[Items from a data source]
____

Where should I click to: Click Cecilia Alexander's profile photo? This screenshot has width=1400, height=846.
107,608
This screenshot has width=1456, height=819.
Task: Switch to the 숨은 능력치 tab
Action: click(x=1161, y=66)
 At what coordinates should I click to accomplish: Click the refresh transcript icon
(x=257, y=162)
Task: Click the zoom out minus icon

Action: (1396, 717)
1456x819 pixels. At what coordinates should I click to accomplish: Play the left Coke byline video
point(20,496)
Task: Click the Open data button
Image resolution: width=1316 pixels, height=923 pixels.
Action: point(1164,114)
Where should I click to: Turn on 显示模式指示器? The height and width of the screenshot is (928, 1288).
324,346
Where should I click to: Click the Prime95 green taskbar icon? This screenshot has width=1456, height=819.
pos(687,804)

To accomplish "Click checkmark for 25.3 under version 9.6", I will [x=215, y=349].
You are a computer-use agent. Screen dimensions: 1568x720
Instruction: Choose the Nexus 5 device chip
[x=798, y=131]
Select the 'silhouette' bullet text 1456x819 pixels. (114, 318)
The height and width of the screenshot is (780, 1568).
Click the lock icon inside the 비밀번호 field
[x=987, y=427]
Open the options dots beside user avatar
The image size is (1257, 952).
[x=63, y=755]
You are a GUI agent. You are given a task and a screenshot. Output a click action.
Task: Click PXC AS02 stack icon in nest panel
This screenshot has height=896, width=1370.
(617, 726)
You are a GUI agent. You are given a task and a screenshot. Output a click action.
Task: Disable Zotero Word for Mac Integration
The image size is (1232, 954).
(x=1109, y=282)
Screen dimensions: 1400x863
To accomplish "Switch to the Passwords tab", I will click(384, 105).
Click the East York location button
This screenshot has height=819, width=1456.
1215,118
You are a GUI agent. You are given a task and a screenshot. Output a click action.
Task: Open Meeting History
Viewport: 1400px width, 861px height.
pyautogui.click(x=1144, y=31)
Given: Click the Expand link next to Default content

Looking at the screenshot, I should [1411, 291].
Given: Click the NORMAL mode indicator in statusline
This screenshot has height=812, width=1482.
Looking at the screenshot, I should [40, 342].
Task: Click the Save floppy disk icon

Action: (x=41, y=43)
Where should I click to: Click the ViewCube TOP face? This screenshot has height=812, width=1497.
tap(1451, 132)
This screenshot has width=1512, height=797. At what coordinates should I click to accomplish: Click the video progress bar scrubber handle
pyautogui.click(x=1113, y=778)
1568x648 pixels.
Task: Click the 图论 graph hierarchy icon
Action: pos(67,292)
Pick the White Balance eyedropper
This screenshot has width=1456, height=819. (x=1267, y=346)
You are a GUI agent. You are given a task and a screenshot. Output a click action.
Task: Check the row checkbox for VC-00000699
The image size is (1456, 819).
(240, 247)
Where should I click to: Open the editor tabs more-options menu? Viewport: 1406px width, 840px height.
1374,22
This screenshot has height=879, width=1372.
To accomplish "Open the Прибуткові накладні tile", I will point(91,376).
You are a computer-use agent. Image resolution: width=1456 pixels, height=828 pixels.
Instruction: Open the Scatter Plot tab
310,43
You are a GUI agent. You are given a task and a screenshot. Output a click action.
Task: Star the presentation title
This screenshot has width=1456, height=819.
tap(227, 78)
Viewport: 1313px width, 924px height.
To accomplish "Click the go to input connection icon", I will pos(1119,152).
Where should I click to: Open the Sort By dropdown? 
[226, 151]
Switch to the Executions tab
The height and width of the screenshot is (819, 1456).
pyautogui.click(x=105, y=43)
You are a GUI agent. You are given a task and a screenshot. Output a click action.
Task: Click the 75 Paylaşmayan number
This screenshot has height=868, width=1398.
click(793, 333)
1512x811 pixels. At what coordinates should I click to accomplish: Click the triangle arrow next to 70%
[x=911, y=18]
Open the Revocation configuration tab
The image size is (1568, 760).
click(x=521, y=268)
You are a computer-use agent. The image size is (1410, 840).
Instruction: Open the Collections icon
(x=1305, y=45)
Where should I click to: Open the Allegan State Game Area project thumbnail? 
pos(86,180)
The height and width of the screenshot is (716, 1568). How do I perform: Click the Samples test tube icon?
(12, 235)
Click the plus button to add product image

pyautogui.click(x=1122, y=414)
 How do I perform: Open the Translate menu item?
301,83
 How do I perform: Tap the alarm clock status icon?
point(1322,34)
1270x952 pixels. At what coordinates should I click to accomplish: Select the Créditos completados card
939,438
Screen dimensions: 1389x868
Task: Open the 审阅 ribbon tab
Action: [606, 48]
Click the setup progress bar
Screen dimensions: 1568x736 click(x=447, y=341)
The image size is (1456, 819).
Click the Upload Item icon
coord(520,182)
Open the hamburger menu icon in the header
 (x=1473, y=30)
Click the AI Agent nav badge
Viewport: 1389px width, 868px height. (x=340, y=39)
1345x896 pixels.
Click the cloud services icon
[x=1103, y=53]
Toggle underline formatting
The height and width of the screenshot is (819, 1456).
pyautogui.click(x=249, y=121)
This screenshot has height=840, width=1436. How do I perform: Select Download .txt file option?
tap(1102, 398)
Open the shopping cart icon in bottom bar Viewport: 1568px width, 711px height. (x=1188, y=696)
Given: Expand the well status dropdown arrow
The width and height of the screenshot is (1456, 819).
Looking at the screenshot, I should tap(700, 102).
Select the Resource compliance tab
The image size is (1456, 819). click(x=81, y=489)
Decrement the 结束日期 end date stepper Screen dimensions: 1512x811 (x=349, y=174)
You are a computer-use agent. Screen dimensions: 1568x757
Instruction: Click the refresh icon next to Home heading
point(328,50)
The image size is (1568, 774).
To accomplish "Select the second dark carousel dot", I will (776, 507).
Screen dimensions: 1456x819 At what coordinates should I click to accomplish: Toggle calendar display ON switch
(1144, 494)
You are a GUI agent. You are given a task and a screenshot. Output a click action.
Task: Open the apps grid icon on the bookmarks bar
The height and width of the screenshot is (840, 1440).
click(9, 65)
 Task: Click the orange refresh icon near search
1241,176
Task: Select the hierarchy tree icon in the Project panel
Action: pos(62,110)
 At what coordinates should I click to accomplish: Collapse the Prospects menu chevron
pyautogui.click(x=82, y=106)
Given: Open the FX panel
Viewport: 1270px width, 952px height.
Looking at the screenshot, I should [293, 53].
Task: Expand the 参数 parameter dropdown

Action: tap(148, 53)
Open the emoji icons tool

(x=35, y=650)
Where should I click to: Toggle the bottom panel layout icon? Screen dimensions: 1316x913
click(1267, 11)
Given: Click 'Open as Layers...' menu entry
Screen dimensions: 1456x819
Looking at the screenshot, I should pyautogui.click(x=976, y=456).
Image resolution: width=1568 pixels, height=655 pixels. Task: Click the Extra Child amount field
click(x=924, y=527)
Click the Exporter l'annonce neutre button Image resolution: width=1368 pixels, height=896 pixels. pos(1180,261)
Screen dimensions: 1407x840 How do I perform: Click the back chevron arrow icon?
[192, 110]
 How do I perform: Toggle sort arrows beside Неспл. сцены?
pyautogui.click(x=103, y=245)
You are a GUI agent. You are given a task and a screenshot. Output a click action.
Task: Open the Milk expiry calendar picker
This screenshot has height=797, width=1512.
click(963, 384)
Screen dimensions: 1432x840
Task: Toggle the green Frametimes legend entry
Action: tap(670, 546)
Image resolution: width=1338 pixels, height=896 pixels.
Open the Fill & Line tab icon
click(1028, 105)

____

Assignment:
Reproduce each record above exactly, keeping every word as it stands.

Result of the task:
Where should I click to: Click Cecilia Alexander's profile photo? This screenshot has width=1400, height=846.
107,608
This screenshot has width=1456, height=819.
Task: Switch to the 숨은 능력치 tab
Action: click(x=1161, y=66)
 At what coordinates should I click to accomplish: Click the refresh transcript icon
(x=257, y=162)
Task: Click the zoom out minus icon

Action: (1396, 717)
1456x819 pixels. At what coordinates should I click to accomplish: Play the left Coke byline video
point(20,496)
Task: Click the Open data button
Image resolution: width=1316 pixels, height=923 pixels.
Action: point(1164,114)
Where should I click to: Turn on 显示模式指示器? The height and width of the screenshot is (928, 1288).
324,346
Where should I click to: Click the Prime95 green taskbar icon? This screenshot has width=1456, height=819.
pos(687,804)

To accomplish "Click checkmark for 25.3 under version 9.6", I will [x=215, y=349].
You are a computer-use agent. Screen dimensions: 1568x720
Instruction: Choose the Nexus 5 device chip
[x=798, y=131]
Select the 'silhouette' bullet text 1456x819 pixels. (114, 318)
The height and width of the screenshot is (780, 1568).
Click the lock icon inside the 비밀번호 field
[x=987, y=427]
Open the options dots beside user avatar
The image size is (1257, 952).
[x=63, y=755]
You are a GUI agent. You are given a task and a screenshot. Output a click action.
Task: Click PXC AS02 stack icon in nest panel
This screenshot has height=896, width=1370.
(617, 726)
You are a GUI agent. You are given a task and a screenshot. Output a click action.
Task: Disable Zotero Word for Mac Integration
The image size is (1232, 954).
(x=1109, y=282)
Screen dimensions: 1400x863
To accomplish "Switch to the Passwords tab", I will click(384, 105).
Click the East York location button
This screenshot has height=819, width=1456.
1215,118
You are a GUI agent. You are given a task and a screenshot. Output a click action.
Task: Open Meeting History
Viewport: 1400px width, 861px height.
pyautogui.click(x=1144, y=31)
Given: Click the Expand link next to Default content

Looking at the screenshot, I should [1411, 291].
Given: Click the NORMAL mode indicator in statusline
This screenshot has height=812, width=1482.
Looking at the screenshot, I should [40, 342].
Task: Click the Save floppy disk icon

Action: (x=41, y=43)
Where should I click to: Click the ViewCube TOP face? This screenshot has height=812, width=1497.
tap(1451, 132)
This screenshot has width=1512, height=797. At what coordinates should I click to accomplish: Click the video progress bar scrubber handle
pyautogui.click(x=1113, y=778)
1568x648 pixels.
Task: Click the 图论 graph hierarchy icon
Action: pos(67,292)
Pick the White Balance eyedropper
This screenshot has width=1456, height=819. (x=1267, y=346)
You are a GUI agent. You are given a task and a screenshot. Output a click action.
Task: Check the row checkbox for VC-00000699
The image size is (1456, 819).
(240, 247)
Where should I click to: Open the editor tabs more-options menu? Viewport: 1406px width, 840px height.
1374,22
This screenshot has height=879, width=1372.
To accomplish "Open the Прибуткові накладні tile", I will point(91,376).
You are a computer-use agent. Image resolution: width=1456 pixels, height=828 pixels.
Instruction: Open the Scatter Plot tab
310,43
You are a GUI agent. You are given a task and a screenshot. Output a click action.
Task: Star the presentation title
This screenshot has width=1456, height=819.
tap(227, 78)
Viewport: 1313px width, 924px height.
To accomplish "Click the go to input connection icon", I will pos(1119,152).
Where should I click to: Open the Sort By dropdown? 
[226, 151]
Switch to the Executions tab
The height and width of the screenshot is (819, 1456).
pyautogui.click(x=105, y=43)
You are a GUI agent. You are given a task and a screenshot. Output a click action.
Task: Click the 75 Paylaşmayan number
This screenshot has height=868, width=1398.
click(793, 333)
1512x811 pixels. At what coordinates should I click to accomplish: Click the triangle arrow next to 70%
[x=911, y=18]
Open the Revocation configuration tab
The image size is (1568, 760).
click(x=521, y=268)
You are a computer-use agent. The image size is (1410, 840).
Instruction: Open the Collections icon
(x=1305, y=45)
Where should I click to: Open the Allegan State Game Area project thumbnail? 
pos(86,180)
The height and width of the screenshot is (716, 1568). How do I perform: Click the Samples test tube icon?
(12, 235)
Click the plus button to add product image

pyautogui.click(x=1122, y=414)
 How do I perform: Open the Translate menu item?
301,83
 How do I perform: Tap the alarm clock status icon?
point(1322,34)
1270x952 pixels. At what coordinates should I click to accomplish: Select the Créditos completados card
939,438
Screen dimensions: 1389x868
Task: Open the 审阅 ribbon tab
Action: [606, 48]
Click the setup progress bar
Screen dimensions: 1568x736 click(x=447, y=341)
The image size is (1456, 819).
Click the Upload Item icon
coord(520,182)
Open the hamburger menu icon in the header
 (x=1473, y=30)
Click the AI Agent nav badge
Viewport: 1389px width, 868px height. (x=340, y=39)
1345x896 pixels.
Click the cloud services icon
[x=1103, y=53]
Toggle underline formatting
The height and width of the screenshot is (819, 1456).
pyautogui.click(x=249, y=121)
This screenshot has height=840, width=1436. How do I perform: Select Download .txt file option?
tap(1102, 398)
Open the shopping cart icon in bottom bar Viewport: 1568px width, 711px height. (x=1188, y=696)
Given: Expand the well status dropdown arrow
The width and height of the screenshot is (1456, 819).
Looking at the screenshot, I should tap(700, 102).
Select the Resource compliance tab
The image size is (1456, 819). click(x=81, y=489)
Decrement the 结束日期 end date stepper Screen dimensions: 1512x811 (x=349, y=174)
You are a computer-use agent. Screen dimensions: 1568x757
Instruction: Click the refresh icon next to Home heading
point(328,50)
The image size is (1568, 774).
To accomplish "Select the second dark carousel dot", I will (776, 507).
Screen dimensions: 1456x819 At what coordinates should I click to accomplish: Toggle calendar display ON switch
(1144, 494)
You are a GUI agent. You are given a task and a screenshot. Output a click action.
Task: Open the apps grid icon on the bookmarks bar
The height and width of the screenshot is (840, 1440).
click(9, 65)
 Task: Click the orange refresh icon near search
1241,176
Task: Select the hierarchy tree icon in the Project panel
Action: pos(62,110)
 At what coordinates should I click to accomplish: Collapse the Prospects menu chevron
pyautogui.click(x=82, y=106)
Given: Open the FX panel
Viewport: 1270px width, 952px height.
Looking at the screenshot, I should [293, 53].
Task: Expand the 参数 parameter dropdown

Action: tap(148, 53)
Open the emoji icons tool

(x=35, y=650)
Where should I click to: Toggle the bottom panel layout icon? Screen dimensions: 1316x913
click(1267, 11)
Given: Click 'Open as Layers...' menu entry
Screen dimensions: 1456x819
Looking at the screenshot, I should pyautogui.click(x=976, y=456).
Image resolution: width=1568 pixels, height=655 pixels. Task: Click the Extra Child amount field
click(x=924, y=527)
Click the Exporter l'annonce neutre button Image resolution: width=1368 pixels, height=896 pixels. pos(1180,261)
Screen dimensions: 1407x840 How do I perform: Click the back chevron arrow icon?
[192, 110]
 How do I perform: Toggle sort arrows beside Неспл. сцены?
pyautogui.click(x=103, y=245)
You are a GUI agent. You are given a task and a screenshot. Output a click action.
Task: Open the Milk expiry calendar picker
This screenshot has height=797, width=1512.
click(963, 384)
Screen dimensions: 1432x840
Task: Toggle the green Frametimes legend entry
Action: tap(670, 546)
Image resolution: width=1338 pixels, height=896 pixels.
Open the Fill & Line tab icon
click(1028, 105)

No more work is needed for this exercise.